YOUR OBJECTIVE:
Starting at the line with "This screenshot has height=600, width=800.", repeat every line exactly until the records end, including the last one.

Records contained in a dataset:
● ● ● ● ●

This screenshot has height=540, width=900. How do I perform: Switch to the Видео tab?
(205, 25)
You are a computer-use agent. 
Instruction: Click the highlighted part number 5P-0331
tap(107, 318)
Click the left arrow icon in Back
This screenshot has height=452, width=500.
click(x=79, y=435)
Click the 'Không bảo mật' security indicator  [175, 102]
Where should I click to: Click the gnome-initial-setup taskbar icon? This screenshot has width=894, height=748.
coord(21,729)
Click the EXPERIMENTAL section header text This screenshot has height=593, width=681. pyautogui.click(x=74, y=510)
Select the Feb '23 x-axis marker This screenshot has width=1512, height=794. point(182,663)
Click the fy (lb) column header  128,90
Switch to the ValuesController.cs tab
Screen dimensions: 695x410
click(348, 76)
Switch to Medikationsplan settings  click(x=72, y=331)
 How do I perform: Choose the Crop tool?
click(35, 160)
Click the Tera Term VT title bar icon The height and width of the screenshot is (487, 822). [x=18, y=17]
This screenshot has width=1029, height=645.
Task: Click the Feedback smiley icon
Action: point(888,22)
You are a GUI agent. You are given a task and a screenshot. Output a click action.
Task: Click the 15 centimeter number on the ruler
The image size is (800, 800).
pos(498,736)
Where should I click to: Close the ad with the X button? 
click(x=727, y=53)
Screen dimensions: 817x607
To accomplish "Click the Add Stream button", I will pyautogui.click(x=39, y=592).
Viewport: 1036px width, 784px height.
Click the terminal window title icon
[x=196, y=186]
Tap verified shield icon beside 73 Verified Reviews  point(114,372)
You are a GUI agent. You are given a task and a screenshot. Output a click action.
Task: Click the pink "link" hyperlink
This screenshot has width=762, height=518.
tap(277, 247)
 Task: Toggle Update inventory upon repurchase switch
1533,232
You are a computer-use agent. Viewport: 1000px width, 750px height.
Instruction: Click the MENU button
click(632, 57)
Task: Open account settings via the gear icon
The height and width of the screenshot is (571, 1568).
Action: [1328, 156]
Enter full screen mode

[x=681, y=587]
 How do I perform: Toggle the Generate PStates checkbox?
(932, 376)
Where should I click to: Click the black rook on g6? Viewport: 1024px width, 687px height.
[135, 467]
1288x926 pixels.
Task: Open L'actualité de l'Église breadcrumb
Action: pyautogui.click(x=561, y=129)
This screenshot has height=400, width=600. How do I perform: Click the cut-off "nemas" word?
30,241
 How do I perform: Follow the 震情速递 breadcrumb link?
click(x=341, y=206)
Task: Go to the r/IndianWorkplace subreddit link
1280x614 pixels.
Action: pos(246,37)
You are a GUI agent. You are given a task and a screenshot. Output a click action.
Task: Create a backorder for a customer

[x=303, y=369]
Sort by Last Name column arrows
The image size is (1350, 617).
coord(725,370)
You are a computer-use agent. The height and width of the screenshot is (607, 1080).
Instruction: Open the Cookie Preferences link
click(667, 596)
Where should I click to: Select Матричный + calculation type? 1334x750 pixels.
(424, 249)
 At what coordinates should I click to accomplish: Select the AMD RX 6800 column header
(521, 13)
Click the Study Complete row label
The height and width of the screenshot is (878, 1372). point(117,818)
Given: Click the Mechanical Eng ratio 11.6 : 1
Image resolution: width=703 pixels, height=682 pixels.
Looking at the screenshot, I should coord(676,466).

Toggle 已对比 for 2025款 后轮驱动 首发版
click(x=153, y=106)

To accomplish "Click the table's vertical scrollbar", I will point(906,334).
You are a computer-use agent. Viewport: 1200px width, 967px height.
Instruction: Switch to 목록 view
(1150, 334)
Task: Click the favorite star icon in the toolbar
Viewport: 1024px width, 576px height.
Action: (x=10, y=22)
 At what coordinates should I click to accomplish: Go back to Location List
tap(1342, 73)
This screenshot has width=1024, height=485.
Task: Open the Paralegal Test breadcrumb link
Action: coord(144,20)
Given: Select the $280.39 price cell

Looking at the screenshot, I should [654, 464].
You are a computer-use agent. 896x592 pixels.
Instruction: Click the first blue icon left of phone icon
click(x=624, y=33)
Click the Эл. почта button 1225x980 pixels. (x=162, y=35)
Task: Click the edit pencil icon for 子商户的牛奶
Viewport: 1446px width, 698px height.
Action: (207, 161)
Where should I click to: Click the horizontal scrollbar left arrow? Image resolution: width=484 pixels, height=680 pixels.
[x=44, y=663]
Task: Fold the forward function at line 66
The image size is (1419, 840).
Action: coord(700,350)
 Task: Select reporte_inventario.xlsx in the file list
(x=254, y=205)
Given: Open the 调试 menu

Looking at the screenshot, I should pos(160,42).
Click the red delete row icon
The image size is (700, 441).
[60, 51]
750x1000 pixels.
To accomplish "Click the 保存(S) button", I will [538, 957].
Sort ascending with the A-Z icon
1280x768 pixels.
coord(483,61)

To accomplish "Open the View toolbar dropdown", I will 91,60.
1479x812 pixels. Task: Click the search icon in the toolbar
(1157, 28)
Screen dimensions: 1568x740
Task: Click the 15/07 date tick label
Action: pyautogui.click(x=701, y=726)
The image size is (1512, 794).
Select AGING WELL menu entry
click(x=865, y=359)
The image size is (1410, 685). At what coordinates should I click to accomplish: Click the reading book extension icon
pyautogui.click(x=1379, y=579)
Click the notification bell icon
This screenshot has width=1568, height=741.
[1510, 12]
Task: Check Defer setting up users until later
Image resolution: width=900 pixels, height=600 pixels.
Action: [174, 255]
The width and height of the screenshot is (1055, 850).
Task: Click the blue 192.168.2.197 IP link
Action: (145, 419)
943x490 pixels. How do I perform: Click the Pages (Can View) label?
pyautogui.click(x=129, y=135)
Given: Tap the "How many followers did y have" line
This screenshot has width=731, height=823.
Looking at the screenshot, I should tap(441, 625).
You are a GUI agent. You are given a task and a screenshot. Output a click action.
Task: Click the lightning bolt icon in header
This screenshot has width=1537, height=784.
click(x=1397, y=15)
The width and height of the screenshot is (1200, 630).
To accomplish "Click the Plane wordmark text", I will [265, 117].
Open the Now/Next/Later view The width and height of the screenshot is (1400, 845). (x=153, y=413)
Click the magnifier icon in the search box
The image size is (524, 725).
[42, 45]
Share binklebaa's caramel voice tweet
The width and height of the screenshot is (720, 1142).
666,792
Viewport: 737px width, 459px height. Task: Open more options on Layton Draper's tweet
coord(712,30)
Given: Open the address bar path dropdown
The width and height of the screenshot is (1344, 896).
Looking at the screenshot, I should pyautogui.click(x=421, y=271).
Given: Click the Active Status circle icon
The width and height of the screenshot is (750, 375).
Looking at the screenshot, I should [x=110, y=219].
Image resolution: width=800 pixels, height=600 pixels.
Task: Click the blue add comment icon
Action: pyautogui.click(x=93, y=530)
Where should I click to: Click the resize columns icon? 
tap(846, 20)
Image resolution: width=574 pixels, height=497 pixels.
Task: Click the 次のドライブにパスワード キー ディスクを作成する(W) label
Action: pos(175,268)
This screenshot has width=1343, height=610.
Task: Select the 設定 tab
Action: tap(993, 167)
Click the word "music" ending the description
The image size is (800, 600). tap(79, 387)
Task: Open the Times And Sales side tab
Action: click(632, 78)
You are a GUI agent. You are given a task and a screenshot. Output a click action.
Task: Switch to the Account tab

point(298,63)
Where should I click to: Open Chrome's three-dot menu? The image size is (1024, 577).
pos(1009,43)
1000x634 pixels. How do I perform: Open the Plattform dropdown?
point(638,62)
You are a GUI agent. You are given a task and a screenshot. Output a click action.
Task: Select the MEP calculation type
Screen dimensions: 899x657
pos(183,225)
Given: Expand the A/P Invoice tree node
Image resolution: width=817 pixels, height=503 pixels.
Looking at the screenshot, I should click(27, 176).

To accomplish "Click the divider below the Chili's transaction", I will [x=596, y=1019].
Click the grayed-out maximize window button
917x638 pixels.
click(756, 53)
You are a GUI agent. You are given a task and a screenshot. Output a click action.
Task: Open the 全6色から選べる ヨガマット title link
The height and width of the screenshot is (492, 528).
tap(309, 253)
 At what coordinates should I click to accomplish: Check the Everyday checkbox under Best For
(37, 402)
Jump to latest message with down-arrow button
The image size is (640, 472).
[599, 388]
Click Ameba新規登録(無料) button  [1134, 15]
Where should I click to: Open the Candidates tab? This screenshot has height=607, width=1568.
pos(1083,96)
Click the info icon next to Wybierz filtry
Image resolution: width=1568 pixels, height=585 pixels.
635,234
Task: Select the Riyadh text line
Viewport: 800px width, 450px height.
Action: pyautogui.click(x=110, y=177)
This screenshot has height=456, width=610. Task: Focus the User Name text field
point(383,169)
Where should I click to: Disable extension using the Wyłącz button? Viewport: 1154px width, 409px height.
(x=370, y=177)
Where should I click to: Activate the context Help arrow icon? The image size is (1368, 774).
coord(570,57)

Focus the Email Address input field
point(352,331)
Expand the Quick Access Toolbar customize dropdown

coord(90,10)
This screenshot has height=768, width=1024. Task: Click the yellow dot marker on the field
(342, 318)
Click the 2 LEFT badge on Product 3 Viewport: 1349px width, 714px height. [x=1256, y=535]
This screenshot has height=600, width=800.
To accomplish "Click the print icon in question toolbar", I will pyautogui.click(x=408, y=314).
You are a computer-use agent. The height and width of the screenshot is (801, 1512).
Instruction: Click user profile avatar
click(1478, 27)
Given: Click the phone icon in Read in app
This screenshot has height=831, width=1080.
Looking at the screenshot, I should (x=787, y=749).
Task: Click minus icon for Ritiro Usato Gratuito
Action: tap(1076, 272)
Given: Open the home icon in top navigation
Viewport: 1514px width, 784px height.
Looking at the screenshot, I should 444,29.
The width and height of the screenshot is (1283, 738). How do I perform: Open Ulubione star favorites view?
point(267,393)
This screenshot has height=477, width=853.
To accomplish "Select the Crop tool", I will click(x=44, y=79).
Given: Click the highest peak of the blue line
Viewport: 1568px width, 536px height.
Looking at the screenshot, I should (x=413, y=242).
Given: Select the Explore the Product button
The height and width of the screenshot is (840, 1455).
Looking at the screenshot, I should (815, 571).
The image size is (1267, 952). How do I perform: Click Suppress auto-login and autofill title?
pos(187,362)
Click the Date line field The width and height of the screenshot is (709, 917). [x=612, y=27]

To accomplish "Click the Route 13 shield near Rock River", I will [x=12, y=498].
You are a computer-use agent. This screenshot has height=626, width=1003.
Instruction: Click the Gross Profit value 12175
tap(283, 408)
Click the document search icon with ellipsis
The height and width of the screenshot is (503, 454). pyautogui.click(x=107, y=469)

● ● ● ● ●

PROBLEM SOLUTION:
This screenshot has height=600, width=800.
To accomplish "Click the print icon in question toolbar", I will pyautogui.click(x=408, y=314).
You are a computer-use agent. The height and width of the screenshot is (801, 1512).
Instruction: Click user profile avatar
click(1478, 27)
Given: Click the phone icon in Read in app
This screenshot has height=831, width=1080.
Looking at the screenshot, I should (x=787, y=749).
Task: Click minus icon for Ritiro Usato Gratuito
Action: tap(1076, 272)
Given: Open the home icon in top navigation
Viewport: 1514px width, 784px height.
Looking at the screenshot, I should 444,29.
The width and height of the screenshot is (1283, 738). How do I perform: Open Ulubione star favorites view?
point(267,393)
This screenshot has height=477, width=853.
To accomplish "Select the Crop tool", I will click(x=44, y=79).
Given: Click the highest peak of the blue line
Viewport: 1568px width, 536px height.
Looking at the screenshot, I should (x=413, y=242).
Given: Select the Explore the Product button
The height and width of the screenshot is (840, 1455).
Looking at the screenshot, I should (815, 571).
The image size is (1267, 952). How do I perform: Click Suppress auto-login and autofill title?
pos(187,362)
Click the Date line field The width and height of the screenshot is (709, 917). [x=612, y=27]

To accomplish "Click the Route 13 shield near Rock River", I will [x=12, y=498].
You are a computer-use agent. This screenshot has height=626, width=1003.
Instruction: Click the Gross Profit value 12175
tap(283, 408)
Click the document search icon with ellipsis
The height and width of the screenshot is (503, 454). pyautogui.click(x=107, y=469)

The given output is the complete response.